Restate all of the entries verbatim.

Stored data:
------

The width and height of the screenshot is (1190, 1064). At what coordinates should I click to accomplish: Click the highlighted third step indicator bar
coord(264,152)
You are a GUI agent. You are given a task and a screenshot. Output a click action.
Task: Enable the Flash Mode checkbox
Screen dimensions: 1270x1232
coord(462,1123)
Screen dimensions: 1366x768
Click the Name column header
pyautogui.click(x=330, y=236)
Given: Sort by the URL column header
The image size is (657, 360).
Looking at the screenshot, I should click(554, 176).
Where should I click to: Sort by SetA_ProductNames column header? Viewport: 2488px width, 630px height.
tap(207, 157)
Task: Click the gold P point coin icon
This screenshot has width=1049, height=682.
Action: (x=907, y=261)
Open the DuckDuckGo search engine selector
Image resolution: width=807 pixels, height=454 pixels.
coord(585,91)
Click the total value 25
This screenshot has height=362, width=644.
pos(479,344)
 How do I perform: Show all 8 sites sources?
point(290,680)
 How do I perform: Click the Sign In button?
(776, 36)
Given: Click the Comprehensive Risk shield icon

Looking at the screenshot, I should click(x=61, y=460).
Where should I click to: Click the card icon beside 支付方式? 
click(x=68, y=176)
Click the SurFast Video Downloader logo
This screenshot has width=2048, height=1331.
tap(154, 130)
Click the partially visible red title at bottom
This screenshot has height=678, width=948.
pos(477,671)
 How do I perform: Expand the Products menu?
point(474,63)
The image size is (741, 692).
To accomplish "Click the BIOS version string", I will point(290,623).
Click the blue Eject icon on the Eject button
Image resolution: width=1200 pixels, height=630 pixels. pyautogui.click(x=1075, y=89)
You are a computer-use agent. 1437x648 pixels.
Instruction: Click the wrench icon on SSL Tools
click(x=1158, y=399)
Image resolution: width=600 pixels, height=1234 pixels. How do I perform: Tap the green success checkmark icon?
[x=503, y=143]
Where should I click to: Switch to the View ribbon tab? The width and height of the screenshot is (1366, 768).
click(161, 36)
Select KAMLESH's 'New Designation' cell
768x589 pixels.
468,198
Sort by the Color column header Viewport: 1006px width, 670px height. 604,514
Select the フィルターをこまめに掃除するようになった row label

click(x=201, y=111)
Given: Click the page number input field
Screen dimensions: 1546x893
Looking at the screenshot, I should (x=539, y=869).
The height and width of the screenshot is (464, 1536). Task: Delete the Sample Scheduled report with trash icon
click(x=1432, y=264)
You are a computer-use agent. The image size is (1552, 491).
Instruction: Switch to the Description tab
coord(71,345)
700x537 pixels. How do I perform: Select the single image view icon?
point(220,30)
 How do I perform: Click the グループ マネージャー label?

------

[Exercise result]
The width and height of the screenshot is (1190, 1064). At what coordinates should I click to accomplish: Click the highlighted third step indicator bar
coord(264,152)
You are a GUI agent. You are given a task and a screenshot. Output a click action.
Task: Enable the Flash Mode checkbox
Screen dimensions: 1270x1232
coord(462,1123)
Screen dimensions: 1366x768
Click the Name column header
pyautogui.click(x=330, y=236)
Given: Sort by the URL column header
The image size is (657, 360).
Looking at the screenshot, I should click(554, 176).
Where should I click to: Sort by SetA_ProductNames column header? Viewport: 2488px width, 630px height.
tap(207, 157)
Task: Click the gold P point coin icon
This screenshot has width=1049, height=682.
Action: (x=907, y=261)
Open the DuckDuckGo search engine selector
Image resolution: width=807 pixels, height=454 pixels.
coord(585,91)
Click the total value 25
This screenshot has height=362, width=644.
pos(479,344)
 How do I perform: Show all 8 sites sources?
point(290,680)
 How do I perform: Click the Sign In button?
(776, 36)
Given: Click the Comprehensive Risk shield icon

Looking at the screenshot, I should click(x=61, y=460).
Where should I click to: Click the card icon beside 支付方式? 
click(x=68, y=176)
Click the SurFast Video Downloader logo
This screenshot has width=2048, height=1331.
tap(154, 130)
Click the partially visible red title at bottom
This screenshot has height=678, width=948.
pos(477,671)
 How do I perform: Expand the Products menu?
point(474,63)
The image size is (741, 692).
To accomplish "Click the BIOS version string", I will point(290,623).
Click the blue Eject icon on the Eject button
Image resolution: width=1200 pixels, height=630 pixels. pyautogui.click(x=1075, y=89)
You are a computer-use agent. 1437x648 pixels.
Instruction: Click the wrench icon on SSL Tools
click(x=1158, y=399)
Image resolution: width=600 pixels, height=1234 pixels. How do I perform: Tap the green success checkmark icon?
[x=503, y=143]
Where should I click to: Switch to the View ribbon tab? The width and height of the screenshot is (1366, 768).
click(161, 36)
Select KAMLESH's 'New Designation' cell
768x589 pixels.
468,198
Sort by the Color column header Viewport: 1006px width, 670px height. 604,514
Select the フィルターをこまめに掃除するようになった row label

click(x=201, y=111)
Given: Click the page number input field
Screen dimensions: 1546x893
Looking at the screenshot, I should (x=539, y=869).
The height and width of the screenshot is (464, 1536). Task: Delete the Sample Scheduled report with trash icon
click(x=1432, y=264)
You are a computer-use agent. The image size is (1552, 491).
Instruction: Switch to the Description tab
coord(71,345)
700x537 pixels. How do I perform: Select the single image view icon?
point(220,30)
 How do I perform: Click the グループ マネージャー label?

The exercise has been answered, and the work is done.